Description mario.nicolas 2012-03-20 11:26:10 UTC
Hi,

kmalloc_node crashes when it tries to allocate memory on a node that doesn't have memory.
Below is a simple kernel module that illustrates the problem:
It crashes when the core parameter is out of range (for example if we use 1 when there is memory only on node 0). The log crash is attached.
A better behaviour would be to return a NULL pointer that could be checked and handled by the module.


#include <linux/module.h>
#include <linux/slab.h>
#include <linux/init.h>

static char* ptr = NULL;
static int core = 0;
module_param(core, int, S_IRUSR);


static int __init mymodule_init(void)
{
    printk("Using core affinity %d\n", core);
    ptr = kmalloc_node(GFP_KERNEL, 128, core);
    printk ("My module worked! ptr = %p\n", ptr);
    return 0;
}

static void __exit mymodule_exit(void)
{
    kfree(ptr);
    printk ("Unloading my module.\n");
    return;
}

module_init(mymodule_init);
module_exit(mymodule_exit);

MODULE_LICENSE("GPL");
Comment 1 mario.nicolas 2012-03-20 11:27:15 UTC
Created attachment 72657 [details]
crash log
Comment 2 Aaron Tomlin 2013-04-22 19:29:22 UTC
(In reply to comment #1)
> Created an attachment (id=72657) [details]
> crash log

Submitted a patch [1] to assert, if nodeid > num_online_nodes()
is true, under the -debug kernel, since ____cache_alloc_node()

◆ ◆ ◆ ◆

Jobs >>
[a] Return the full bug report word for word.
[b] Report every line of the entries that contains the word "This". Upper and lower case must match.
The bug report and the entries come from separate, unrelated sources.

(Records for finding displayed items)
◆ ◆ ◆ ◆

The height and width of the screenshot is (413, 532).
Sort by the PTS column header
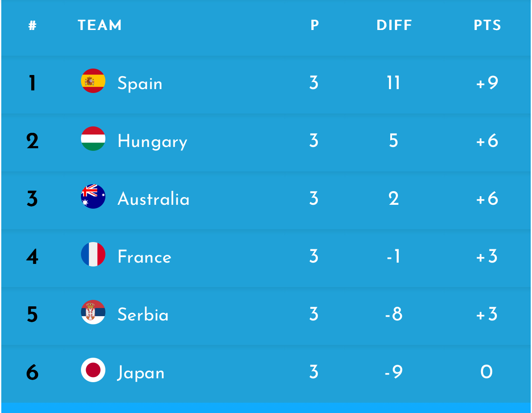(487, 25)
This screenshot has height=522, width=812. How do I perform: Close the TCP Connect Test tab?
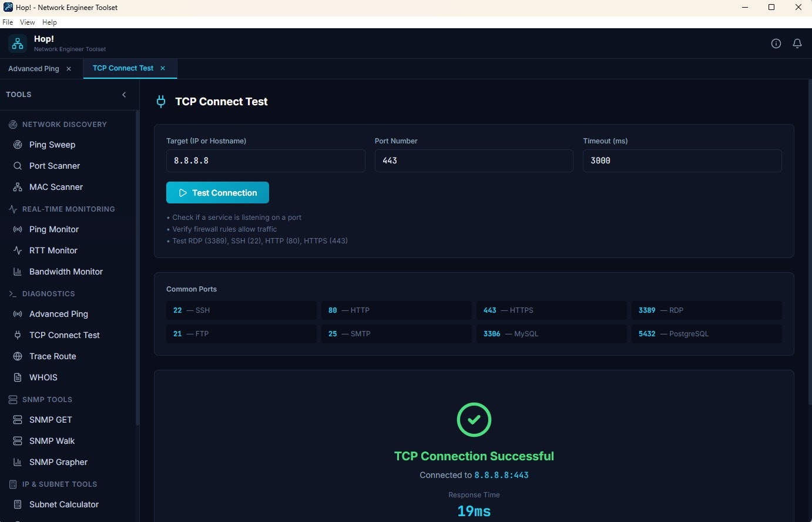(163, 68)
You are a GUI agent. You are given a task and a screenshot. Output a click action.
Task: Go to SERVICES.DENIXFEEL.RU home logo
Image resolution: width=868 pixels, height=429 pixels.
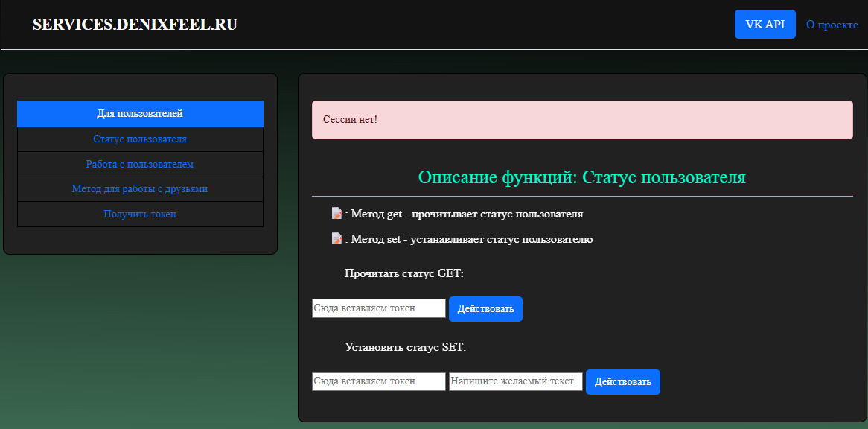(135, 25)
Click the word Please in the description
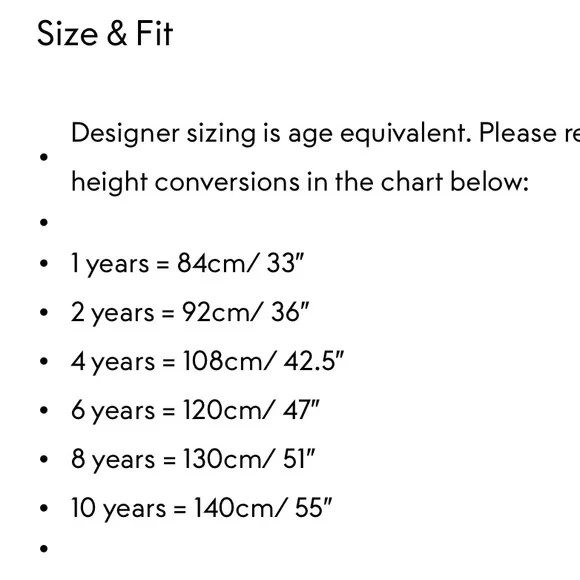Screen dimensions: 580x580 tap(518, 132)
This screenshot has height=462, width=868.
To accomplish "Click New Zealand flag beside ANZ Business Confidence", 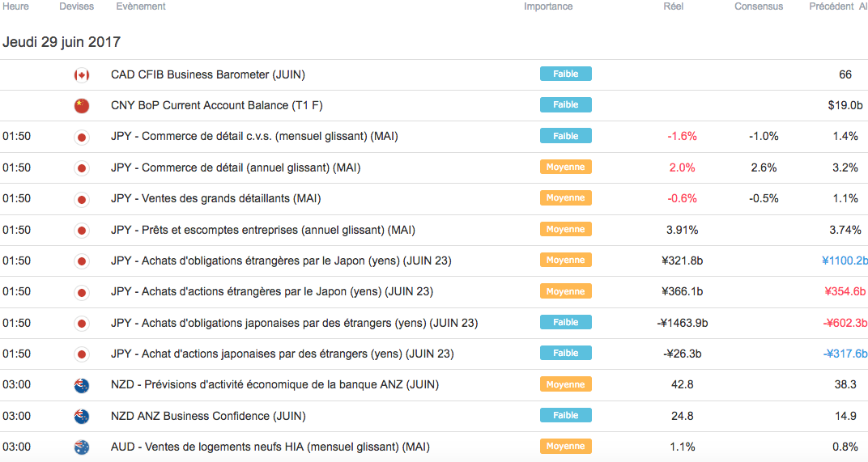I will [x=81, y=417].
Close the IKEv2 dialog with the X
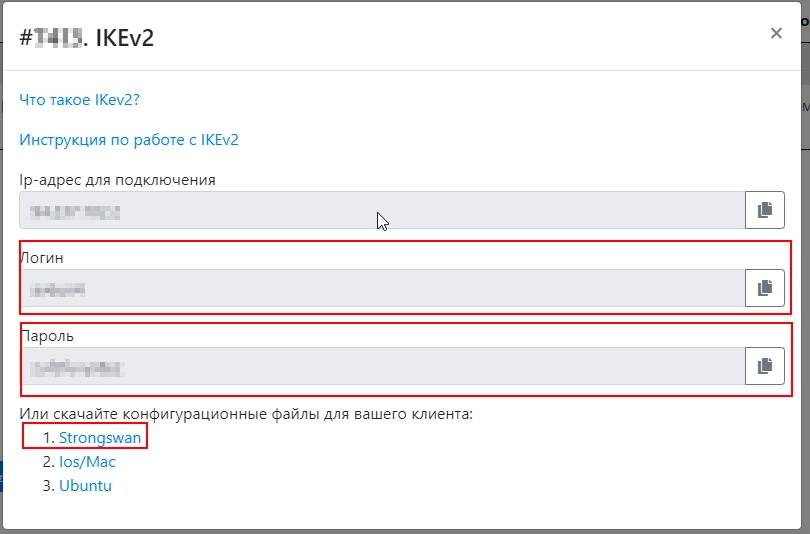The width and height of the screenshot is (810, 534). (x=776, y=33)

◆ ◆ ◆ ◆

Full solutions >>
[a]
Description mario.nicolas 2012-03-20 11:26:10 UTC
Hi,

kmalloc_node crashes when it tries to allocate memory on a node that doesn't have memory.
Below is a simple kernel module that illustrates the problem:
It crashes when the core parameter is out of range (for example if we use 1 when there is memory only on node 0). The log crash is attached.
A better behaviour would be to return a NULL pointer that could be checked and handled by the module.


#include <linux/module.h>
#include <linux/slab.h>
#include <linux/init.h>

static char* ptr = NULL;
static int core = 0;
module_param(core, int, S_IRUSR);


static int __init mymodule_init(void)
{
    printk("Using core affinity %d\n", core);
    ptr = kmalloc_node(GFP_KERNEL, 128, core);
    printk ("My module worked! ptr = %p\n", ptr);
    return 0;
}

static void __exit mymodule_exit(void)
{
    kfree(ptr);
    printk ("Unloading my module.\n");
    return;
}

module_init(mymodule_init);
module_exit(mymodule_exit);

MODULE_LICENSE("GPL");
Comment 1 mario.nicolas 2012-03-20 11:27:15 UTC
Created attachment 72657 [details]
crash log
Comment 2 Aaron Tomlin 2013-04-22 19:29:22 UTC
(In reply to comment #1)
> Created an attachment (id=72657) [details]
> crash log

Submitted a patch [1] to assert, if nodeid > num_online_nodes()
is true, under the -debug kernel, since ____cache_alloc_node()

[b]
This screenshot has height=522, width=812. How do I perform: Close the TCP Connect Test tab?
This screenshot has height=462, width=868.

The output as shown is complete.